While the consequences of climate change may not be fully felt for decades to come, the impact on society, the economy and regulation will create huge value shifts in the market much sooner
Julia Hobart, Partner, Wealth & Asset Management

6. NLP as business as usual 

The use of Natural Language Processing applications will explode across the activity chain, quickly becoming a table-stakes capability for asset managers. NLP is already used in the AM industry, but it is typically deployed in siloed applications or remains confined to more technically-minded portfolio managers and analysts. The widespread availability of NLP algorithms and well-defined use cases will extend its use across AM organizations. While human expertise is still essential in calibrating NLP algorithms and “training” the models, AMs will look to deploy it anywhere people are currently spending time distilling meaning from text. This will lead to step-change improvements in efficiency and insight generation.

7. Cost cutting to fund bets on the future

Firms will no longer look at cost cutting as an end in itself, but as a means of making bolder bets to secure their future. We don’t deny that improving efficiency and cost sustainability are important, but asset management is a scale business and, increasingly, a winner-takes-all game. Asset managers can’t cut their way to scale, long-term profitability and market relevance. Firms will be forced to make difficult decisions on what to focus on and invest in, as well as what to stop doing (and who to stop paying). Importantly, the savings that firms achieve won’t be reinvested in a diversified way. They will make larger, bolder bets as the “cost” of maintaining too much optionality will end up being self-defeating. 

8. Asset managers pass their pain to infrastructure providers

Asset managers will push fee pressure down to administration and infrastructure providers, triggering a wave of consolidation. As asset managers continue to experience fee pressure, they will increase scrutiny of their “infrastructure” providers (i.e. custodians, depositaries, administrators and ManCo providers). Many of these services, at least in the liquid securities space, are seen as commoditized and therefore a pure scale game. However many providers still operate in sub-scale territory and will struggle increasingly to justify their fees. This will trigger consolidation among infrastructure players to create true “one-stop shops”.

9. Clearing the fog on performance reporting

High performing asset managers will drive new levels of transparency in how they report performance and thereby demonstrate their true added value, leaving others in a vulnerable position. Clients have become hypersensitive to investment costs and have been pushing down on fees for years. Instead of letting clients define the narrative, asset managers will take matters into their own hands by improving the transparency of their performance reporting. This means things like stripping out returns due to simple-to-replicate factor-based strategies and other market betas to make it fully transparent where and how they added value. Firms that generate true alpha will be rewarded for this; others will find it increasingly difficult to justify their fees. 

10. Technical skills aren’t the answer to all problems

Firms will over-emphasize, over-compete and over-pay for technical skills while under-investing in bringing in and cultivating “softer” skills.
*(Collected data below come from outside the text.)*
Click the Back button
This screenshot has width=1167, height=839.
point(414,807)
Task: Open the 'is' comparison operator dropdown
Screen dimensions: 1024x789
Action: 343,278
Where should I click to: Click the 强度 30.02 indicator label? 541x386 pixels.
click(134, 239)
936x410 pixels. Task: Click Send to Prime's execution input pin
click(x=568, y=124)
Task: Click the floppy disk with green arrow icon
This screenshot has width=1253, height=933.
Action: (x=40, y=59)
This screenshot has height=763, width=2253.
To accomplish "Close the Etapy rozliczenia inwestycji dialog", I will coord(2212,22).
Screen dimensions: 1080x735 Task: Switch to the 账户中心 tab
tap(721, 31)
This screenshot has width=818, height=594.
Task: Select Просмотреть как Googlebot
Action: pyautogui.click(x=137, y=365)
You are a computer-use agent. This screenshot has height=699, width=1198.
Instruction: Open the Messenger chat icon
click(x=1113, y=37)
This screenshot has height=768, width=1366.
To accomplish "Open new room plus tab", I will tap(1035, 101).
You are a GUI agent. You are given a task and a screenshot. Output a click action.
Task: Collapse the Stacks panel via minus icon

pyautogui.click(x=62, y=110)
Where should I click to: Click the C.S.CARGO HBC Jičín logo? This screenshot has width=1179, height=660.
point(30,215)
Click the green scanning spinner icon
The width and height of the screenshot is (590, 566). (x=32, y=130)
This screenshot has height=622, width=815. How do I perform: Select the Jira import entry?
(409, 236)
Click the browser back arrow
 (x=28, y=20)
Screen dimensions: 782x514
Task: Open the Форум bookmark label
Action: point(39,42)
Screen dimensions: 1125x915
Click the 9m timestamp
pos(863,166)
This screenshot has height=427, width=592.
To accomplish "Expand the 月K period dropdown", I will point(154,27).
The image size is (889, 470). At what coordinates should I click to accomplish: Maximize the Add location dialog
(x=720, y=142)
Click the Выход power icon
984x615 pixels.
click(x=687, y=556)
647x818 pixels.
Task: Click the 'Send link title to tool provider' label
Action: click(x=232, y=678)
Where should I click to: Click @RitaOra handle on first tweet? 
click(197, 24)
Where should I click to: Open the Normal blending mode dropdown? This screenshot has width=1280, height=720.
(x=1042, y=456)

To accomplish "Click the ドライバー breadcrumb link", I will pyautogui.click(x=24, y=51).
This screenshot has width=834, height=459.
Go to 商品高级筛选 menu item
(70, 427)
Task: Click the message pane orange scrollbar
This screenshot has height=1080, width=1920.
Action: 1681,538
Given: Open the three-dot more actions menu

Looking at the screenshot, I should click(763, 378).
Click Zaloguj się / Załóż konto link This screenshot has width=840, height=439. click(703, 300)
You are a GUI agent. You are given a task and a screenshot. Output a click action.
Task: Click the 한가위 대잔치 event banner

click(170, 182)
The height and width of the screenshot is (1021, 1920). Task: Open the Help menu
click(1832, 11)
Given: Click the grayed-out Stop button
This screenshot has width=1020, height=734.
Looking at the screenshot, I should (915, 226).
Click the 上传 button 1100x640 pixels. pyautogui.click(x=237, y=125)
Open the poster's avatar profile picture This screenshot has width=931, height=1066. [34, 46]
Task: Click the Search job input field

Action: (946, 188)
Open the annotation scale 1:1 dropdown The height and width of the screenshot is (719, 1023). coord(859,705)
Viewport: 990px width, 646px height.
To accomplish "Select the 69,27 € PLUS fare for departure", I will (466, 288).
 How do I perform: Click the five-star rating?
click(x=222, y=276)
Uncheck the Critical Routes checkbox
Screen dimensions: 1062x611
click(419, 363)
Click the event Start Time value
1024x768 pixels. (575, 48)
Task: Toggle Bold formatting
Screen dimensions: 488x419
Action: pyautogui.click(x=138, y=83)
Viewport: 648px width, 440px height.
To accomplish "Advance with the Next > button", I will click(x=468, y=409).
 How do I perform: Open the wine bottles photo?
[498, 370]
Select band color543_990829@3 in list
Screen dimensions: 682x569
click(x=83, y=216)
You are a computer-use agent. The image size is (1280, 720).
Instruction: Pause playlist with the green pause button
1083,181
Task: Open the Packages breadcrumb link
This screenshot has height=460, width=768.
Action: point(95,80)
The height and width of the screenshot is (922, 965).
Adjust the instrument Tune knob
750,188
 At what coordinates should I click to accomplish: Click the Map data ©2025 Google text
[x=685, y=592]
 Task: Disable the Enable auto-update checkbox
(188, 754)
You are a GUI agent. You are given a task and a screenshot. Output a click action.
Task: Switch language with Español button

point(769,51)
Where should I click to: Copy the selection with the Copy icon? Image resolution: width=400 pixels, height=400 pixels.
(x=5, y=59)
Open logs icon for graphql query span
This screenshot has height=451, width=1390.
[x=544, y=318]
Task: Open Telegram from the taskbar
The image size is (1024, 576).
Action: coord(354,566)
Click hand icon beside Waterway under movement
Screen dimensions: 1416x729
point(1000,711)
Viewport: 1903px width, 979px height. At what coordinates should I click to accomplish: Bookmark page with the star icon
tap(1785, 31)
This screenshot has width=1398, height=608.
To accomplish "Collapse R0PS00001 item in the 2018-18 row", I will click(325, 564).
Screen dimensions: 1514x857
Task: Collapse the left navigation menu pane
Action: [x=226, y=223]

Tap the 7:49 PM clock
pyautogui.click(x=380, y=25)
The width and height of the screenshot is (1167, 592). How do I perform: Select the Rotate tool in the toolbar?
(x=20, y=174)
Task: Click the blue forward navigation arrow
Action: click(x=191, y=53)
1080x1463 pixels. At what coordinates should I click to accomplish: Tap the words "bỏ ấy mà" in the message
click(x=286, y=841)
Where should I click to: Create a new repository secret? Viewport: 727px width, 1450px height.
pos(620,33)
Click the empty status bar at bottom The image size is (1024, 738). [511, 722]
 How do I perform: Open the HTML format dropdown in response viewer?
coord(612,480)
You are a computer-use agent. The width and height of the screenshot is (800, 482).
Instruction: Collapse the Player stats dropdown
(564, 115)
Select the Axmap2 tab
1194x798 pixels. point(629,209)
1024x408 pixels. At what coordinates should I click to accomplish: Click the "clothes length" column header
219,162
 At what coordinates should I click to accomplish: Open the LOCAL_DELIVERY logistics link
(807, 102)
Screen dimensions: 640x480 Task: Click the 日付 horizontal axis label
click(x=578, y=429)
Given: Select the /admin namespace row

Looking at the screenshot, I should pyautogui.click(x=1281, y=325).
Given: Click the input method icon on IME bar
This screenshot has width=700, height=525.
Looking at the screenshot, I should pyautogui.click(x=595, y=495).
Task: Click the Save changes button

The perception that moving increasingly to a digital and tech-enabled world means the most valuable resources are coders, data scientists and engineers, is somewhat misplaced. Although they are certainly critical to asset managers’ futures, delivering the desired results will also require “creatives” and people with skills and perspectives from outside traditional asset management circles. In the scramble to “go digital” and apply “advanced analytics and big data”, many will be disappointed by the results they get from technology; not because they couldn’t secure the technical skills, but because they lost focus on the “softer” skills needed to motivate, manage and organize complex cross-functional teams that the “new world” will require.